At that point, Khan changed his plans and invaded the Khwarezmian Empire. What followed has gone down as history’s most merciless sustained onslaught. Cities were leveled, their occupants slaughtered in the tens and hundreds of thousands. The Mongols did not stop their westward march until they were near Vienna. For centuries, Mongols dominated Central Asia, the Middle East and Russia. And it’s quite possible none of it would have happened if Inalchuq had just welcomed Ghenghis Khan’s caravan.
Of course, it’s possible Muhammed II could have mollified Khan, and he bears the bulk of the responsibility for how Khan reacted. In either case, however, the fundamental error was in attacking a much more powerful enemy. It didn’t just cause the destruction of the Khwarezmian Empire, it cost the lives of millions of people spanning half the globe. When I saw what Yahya Simwar had done to Israel, I anticipated a similar kind of trouble.
This reaction was immediate and morally neutral. It came before any thought of assigning relative blame or even of what the proper response might be. It was as simple as a prediction that the Palestinians and the people of Gaza would pay a terrible price. In that first few moments, I wasn’t even thinking of the people in charge of Israel or their particular ideology. I just thought, this attack by Hamas and the way it was carried out, will result in the utter destruction of Gaza.
That impression became stronger in the ensuing days as I looked at how Israel’s defenses had failed and how impossible it seemed to ever create a barrier with Gaza that would protect the neighboring Israel towns and farms. And when I did begin to think about the composition of Israel’s right-wing government, it became clear that they would not react by seeking some kind of settlement with the Palestinians that might provide security. They would seek to remove the people of Gaza and eliminate the threat that way.
My main problem with how the Biden administration handled this crisis is that they did not seem to understand this. They didn’t understand how Israeli Prime Minister Benjamin Netanyau’s coalition would react, nor that the only way to stave them off was to find some alternative way to provide a sense of security. All they succeeded in doing is slowing the process down.
Israel has already gone a long way toward defeating their enemies. They smashed Hizhollah in Lebanon, saw the collapse of the Baathist regime in Syria, and destroyed Iran’s air defenses and much of their nuclear infrastructure.
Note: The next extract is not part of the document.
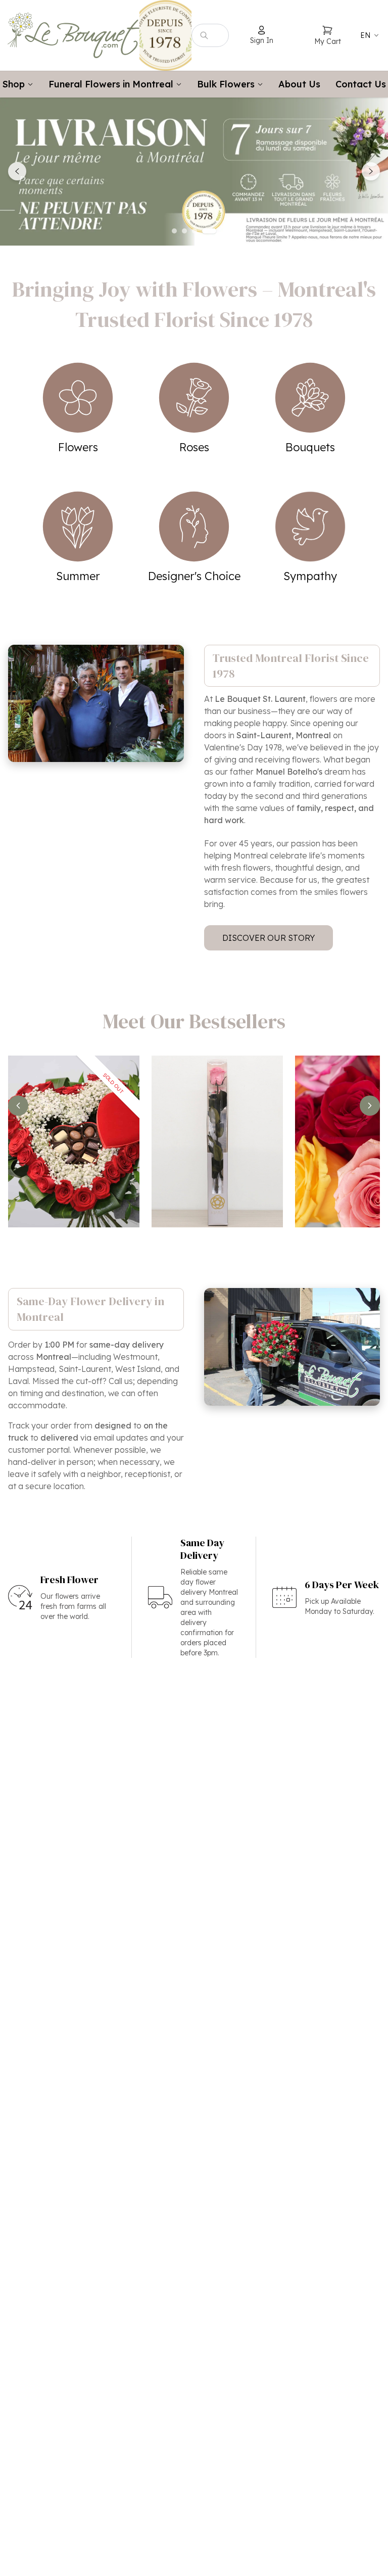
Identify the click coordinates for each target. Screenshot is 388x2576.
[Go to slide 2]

If Simwar thought his attack would bring about concessions or the destruction of Israel, he has so far been badly mistaken.
But there’s a problem. Largely because of the Holocaust, the modern world has established international law and human rights. Even when provoked, it is not permissible to unleash Mongol hordes on your enemies. I thought about this when reading Jewish professor of Holocaust and genocide studies at Brown University Omer Bartov’s essay in the New York Times in which he accuses Israel of committing genocide.
Personally, I am not very interested in semantic debates over the Israel-Palestine conflict. This was true when former President Jimmy Carter accused Israel of “apartheid,” and it is true of the debate over the term “globalize the intifada” that has become a big story in the New York City mayoral race. It’s true over the word “genocide.” Maybe you prefer something more along the lines of “ethnic cleansing” to describe what Israel is doing in Gaza. It doesn’t matter to me what you call it, so long as you agree that it violates the entire construct humanity erected to protect people in the aftermath of the Holocaust.
I doubt Netanyahu ever thought of Inalchuq or the Mongols when crafting a response to the October 7 attacks, but on October 28 he addressed the Israel people and quoted Deuteronomy: ‘Remember what Amalek did to you.’
Here’s the full passage:
Remember what Amalek did to you by the way, when you came forth out of Egypt; how he met you by the way, and struck at your rear, all who were feeble behind you, when you were faint and weary; and he did not fear God. Therefore it shall be, when the Lord your God has given you rest from all your enemies around, in the land which the Lord your God gives you for an inheritance to possess, that you shall blot out the remembrance of Amalek from under heaven; you shall not forget it.
That’s Old Testament justice. But, again, that kind of justice is no longer permissible. It is now, quite properly, considered an injustice.
Yahya Simwar will go down in history as a very consequential man, but the forces he unleashed are deeply destructive to civilization. The Mongols wiped out cities and their accumulated knowledge. Some of the world’s largest libraries were destroyed. What’s at risk today is an international order that can prevent the wholesale destruction of peoples and cultures.
One of the saddest things about this is that the enemies Israel has been destroying had no moral credibility and were themselves enemies of civilization. Now the International Criminal Court (ICC) has issued a well-deserved arrest warrant for Netanyahu. It’s the modern world trying to impose order and morality on the ancient one. And I doubt the modern world will win out.